Notícias do conflito entre Rússia e Ucrânia


'Todos os vizinhos correm risco': escritora alerta sobre fronteira russa

A antropóloga Erika Fatland no vilarejo de Grense Jakobselv, localizado na fronteira entre a Noruega e a Rússia - Arquivo Pessoal/Erika Fatland
A antropóloga Erika Fatland no vilarejo de Grense Jakobselv, localizado na fronteira entre a Noruega e a Rússia Imagem: Arquivo Pessoal/Erika Fatland

Juliana Arreguy

Do UOL, em São Paulo

21/03/2022 04h00

Quatorze países fazem fronteira com a Rússia. São locais diferentes, mas que na visão da antropóloga norueguesa Erika Fatland compartilham o mesmo sentimento: o receio de uma invasão. Treze deles já foram invadidos pelos russos em algum momento da história, fruto de uma mentalidade que tem sido utilizada para justificar os ataques à Ucrânia.

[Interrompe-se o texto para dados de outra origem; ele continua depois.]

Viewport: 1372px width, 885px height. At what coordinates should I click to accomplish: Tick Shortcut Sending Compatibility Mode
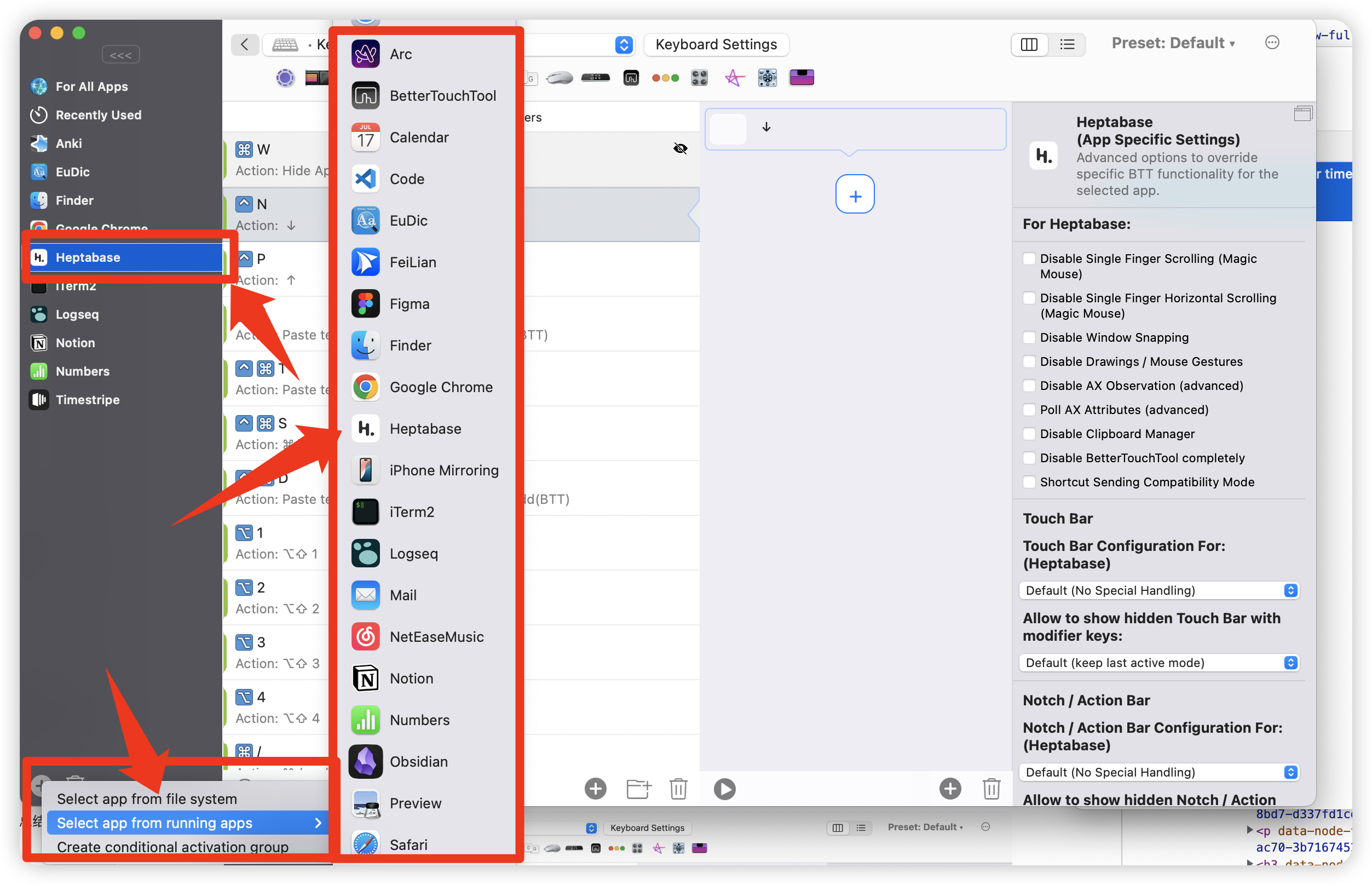[x=1029, y=482]
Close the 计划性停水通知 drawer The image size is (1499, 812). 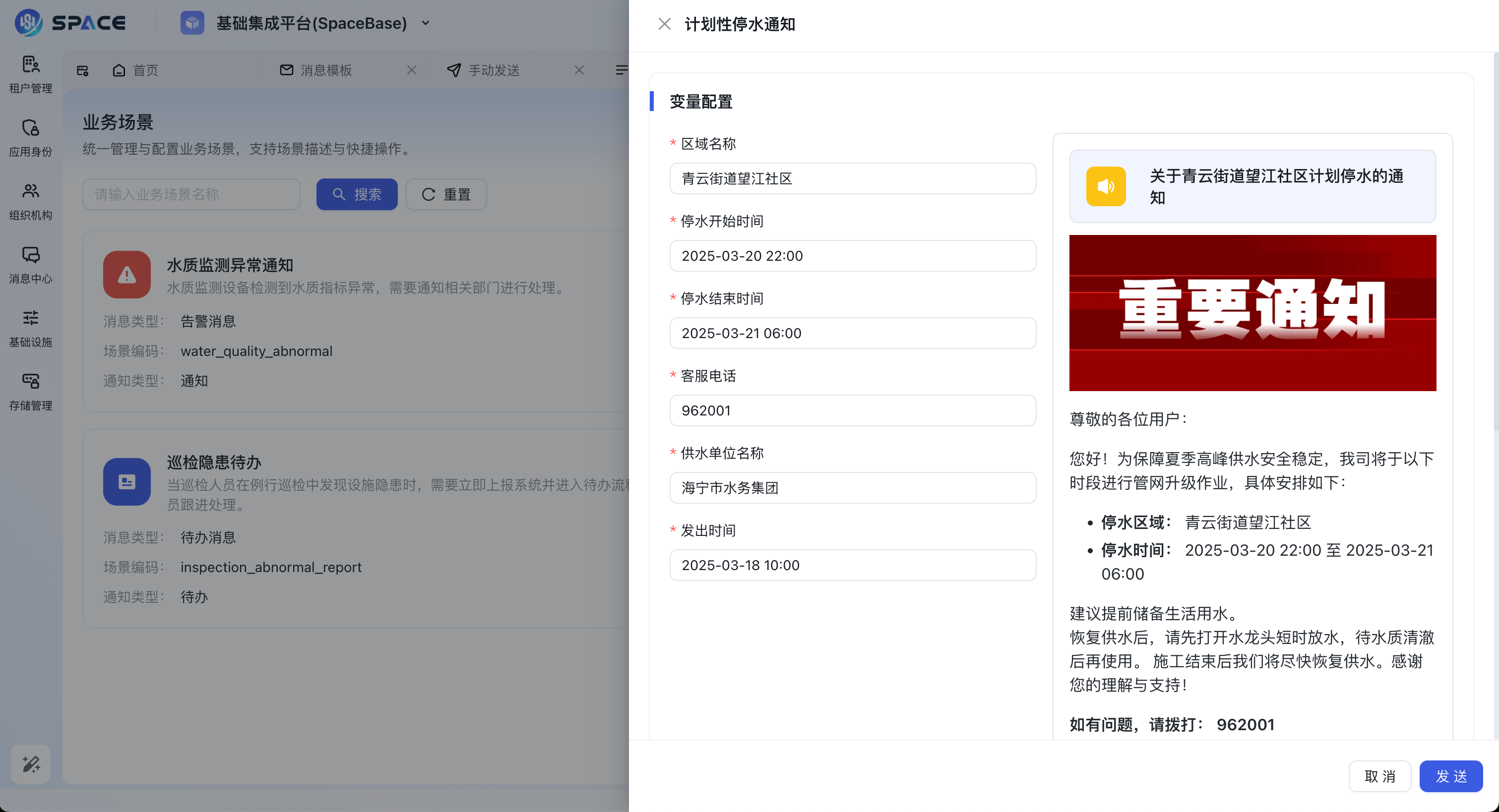(x=665, y=24)
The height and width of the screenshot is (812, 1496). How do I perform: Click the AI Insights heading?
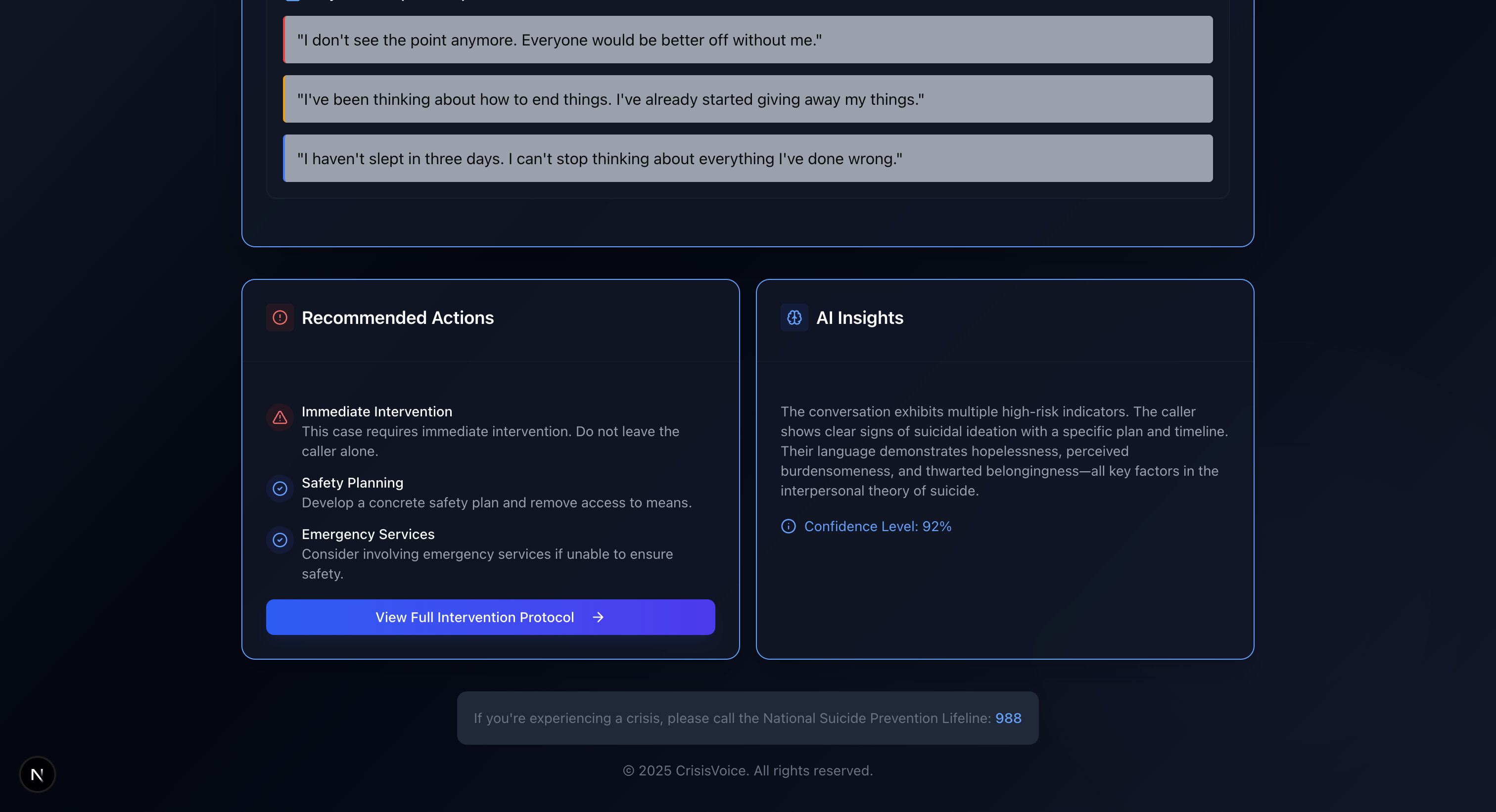pos(859,317)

"Para entender a Rússia, é necessário entender que muitos russos e até o Putin ainda enxergam a Rússia como um império", diz a escritora em entrevista ao UOL.

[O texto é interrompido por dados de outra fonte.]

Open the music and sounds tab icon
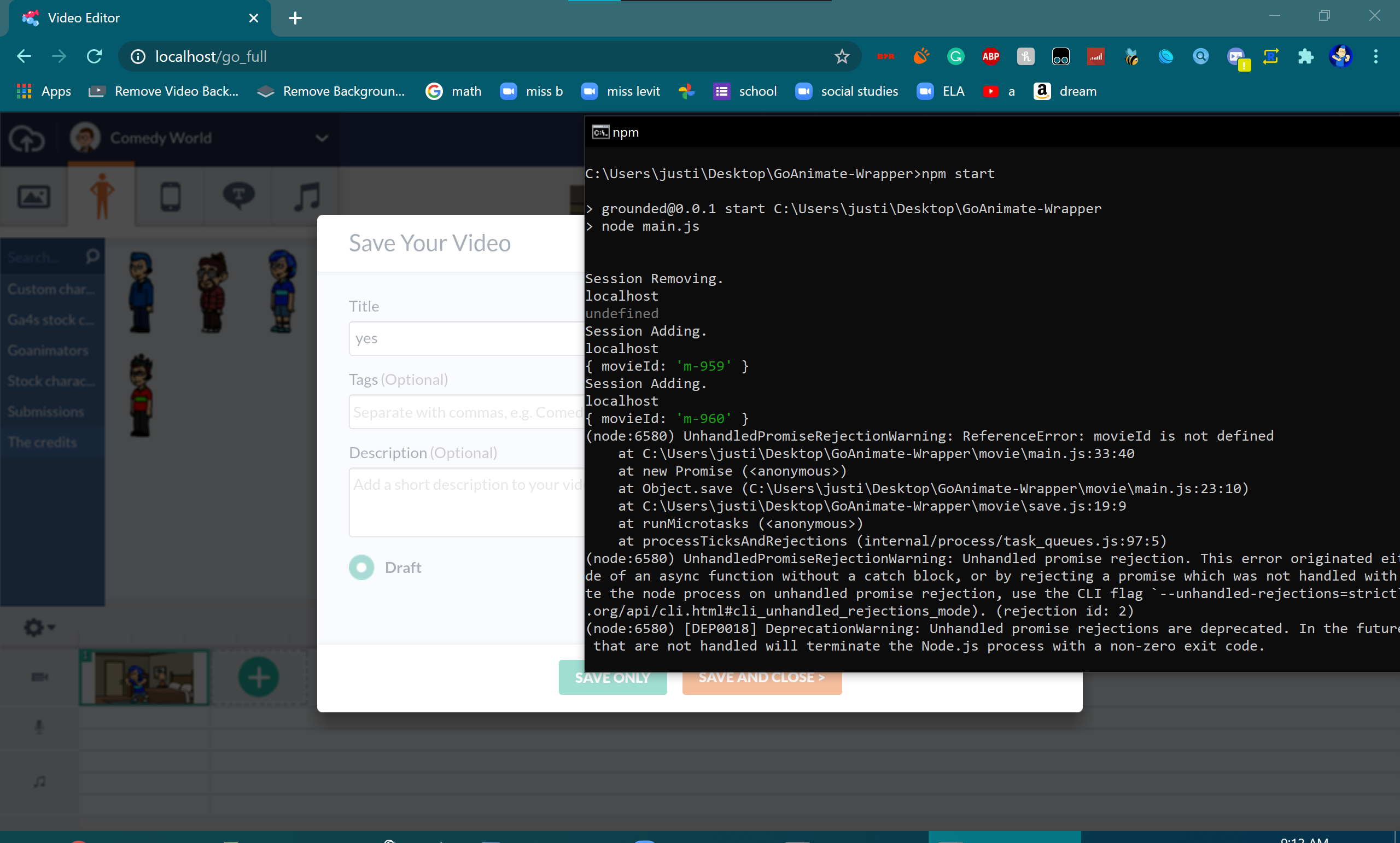 [x=307, y=197]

Fatland é autora do livro The Border (A Fronteira, em português, que será publicado no Brasil este ano pela editora Âyiné), onde relata suas impressões sobre viagens a cada um dos 14 países que integram a fronteira com a Rússia: Noruega, Finlândia, Estônia, Letônia, Belarus, Lituânia, Polônia, Ucrânia, Geórgia, Azerbaijão, Cazaquistão, China, Mongólia e Coreia do Norte.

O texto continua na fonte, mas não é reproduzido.